All things considered, Maggie estimates the probability that there was once life on Mars at 10-20%. It’s certainly a start, considering we have only gone several light minutes.
What about the gas giants? Not at all likely in themselves, but maybe their moons. In 2005, the Huygens probe landed on Saturn’s moon Titan, the first landing in the outer solar system. It lasted 90 minutes, providing a picture of a rocky landscape, atmospheric sounds, but no visible colonies.
As we move further from the sun and solar energy, the possibility of life decreases. Though there are plenty more suns – some 200 billion in our galaxy alone.
The search for life in the Milky Way takes on a whole new character. Currently, scientists are on the hunt for exoplanets, ones that orbit sun (or suns), and that potentially harbour life.
Over 800 have been identified. How are they detected? When they travel across their sun, a dip in light can be perceived. This dip can tell us things like the size of the planet and the speed of its orbit.
Ones within a certain scale of similarity to earth are deemed to be in the goldilocks zone, perhaps just the right conditions for life. In 1961 Frank Drake even devised an equation for estimating the probable amount of life in the Milky Way. For most of the parameters, the values we have are little more than utter guesswork.

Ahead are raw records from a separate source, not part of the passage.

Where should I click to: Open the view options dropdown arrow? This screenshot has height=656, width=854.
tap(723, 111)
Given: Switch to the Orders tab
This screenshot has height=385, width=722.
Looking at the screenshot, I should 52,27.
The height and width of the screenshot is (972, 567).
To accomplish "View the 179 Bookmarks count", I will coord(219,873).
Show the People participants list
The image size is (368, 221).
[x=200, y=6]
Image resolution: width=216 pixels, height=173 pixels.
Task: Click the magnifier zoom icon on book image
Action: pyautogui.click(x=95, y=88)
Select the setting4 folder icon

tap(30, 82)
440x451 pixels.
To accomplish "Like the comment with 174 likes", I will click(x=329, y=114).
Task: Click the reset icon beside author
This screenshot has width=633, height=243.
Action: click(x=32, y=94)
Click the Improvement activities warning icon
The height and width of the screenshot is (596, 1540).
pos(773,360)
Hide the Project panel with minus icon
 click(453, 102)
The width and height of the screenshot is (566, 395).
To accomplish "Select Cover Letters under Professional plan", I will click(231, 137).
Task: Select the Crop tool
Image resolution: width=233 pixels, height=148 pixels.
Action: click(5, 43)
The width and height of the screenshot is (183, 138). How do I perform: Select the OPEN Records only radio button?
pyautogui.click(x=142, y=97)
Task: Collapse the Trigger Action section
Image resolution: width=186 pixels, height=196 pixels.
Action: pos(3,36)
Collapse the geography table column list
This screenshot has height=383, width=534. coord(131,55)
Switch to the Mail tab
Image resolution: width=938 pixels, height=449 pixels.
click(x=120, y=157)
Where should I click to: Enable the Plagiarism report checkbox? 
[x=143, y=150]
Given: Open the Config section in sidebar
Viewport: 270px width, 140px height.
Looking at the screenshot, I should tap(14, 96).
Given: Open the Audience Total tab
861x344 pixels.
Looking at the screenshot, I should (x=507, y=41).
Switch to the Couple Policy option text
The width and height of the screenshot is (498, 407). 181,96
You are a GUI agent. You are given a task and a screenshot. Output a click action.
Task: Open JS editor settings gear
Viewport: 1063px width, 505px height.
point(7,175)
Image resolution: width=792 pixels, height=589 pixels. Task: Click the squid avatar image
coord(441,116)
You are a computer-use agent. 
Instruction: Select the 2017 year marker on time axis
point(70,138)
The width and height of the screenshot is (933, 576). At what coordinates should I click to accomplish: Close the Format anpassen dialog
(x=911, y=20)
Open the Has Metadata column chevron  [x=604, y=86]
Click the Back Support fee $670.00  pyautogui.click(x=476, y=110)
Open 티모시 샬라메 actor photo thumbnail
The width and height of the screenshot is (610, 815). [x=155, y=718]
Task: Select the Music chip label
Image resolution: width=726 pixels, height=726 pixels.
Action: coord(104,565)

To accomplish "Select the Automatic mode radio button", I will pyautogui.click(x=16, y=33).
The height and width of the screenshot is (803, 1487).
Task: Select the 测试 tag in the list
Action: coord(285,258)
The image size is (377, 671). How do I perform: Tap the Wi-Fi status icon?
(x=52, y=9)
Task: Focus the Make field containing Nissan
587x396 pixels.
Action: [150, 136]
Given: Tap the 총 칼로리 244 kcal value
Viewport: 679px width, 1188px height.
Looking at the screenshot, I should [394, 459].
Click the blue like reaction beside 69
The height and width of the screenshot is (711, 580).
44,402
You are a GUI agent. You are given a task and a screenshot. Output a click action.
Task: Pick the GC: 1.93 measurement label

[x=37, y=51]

The Search for Extra-terrestrial Intelligence (SETI) program has been running since the 1960s, which aims to detect intelligent signals. It’s not so farfetched as it sounds. Dame Jocelyn Bell Burnell’s Nobel-winning discovery of pulsars was first dubbed the “Little Green Man”.
The main problem even if we find something, anything, is distance. Our closest star, Proxima Centauri is four light-years away. At the moment, Voyagers are hurtling towards it at 10.5 miles per second. My journey from London to Aberdeen at this speed would have taken less than a minute. But to Proxima, it will take 77,000 years!
Maggie outlines some options for galactic tourism. City spaceships that populate? Synthetic human foetuses planted to “grow” in a ship? Wormholes may even be, she says, our best bet.
The search for aliens will go on. The Hubble has shown us there are galaxies in deep space where we previously thought there was only space. New telescopes the size of football pitches are due in 50 years, which Maggie tells us will be powerful enough to detect life on exoplanets.
The numbers are encouraging, the possibilities enticing. Maggie is “utterly convinced there’s life out there, but don’t think you will be finding it anytime soon.”
Rupert Cole is a History of Science, Technology and Medicine MSc student in UCL Science and Technology Studies.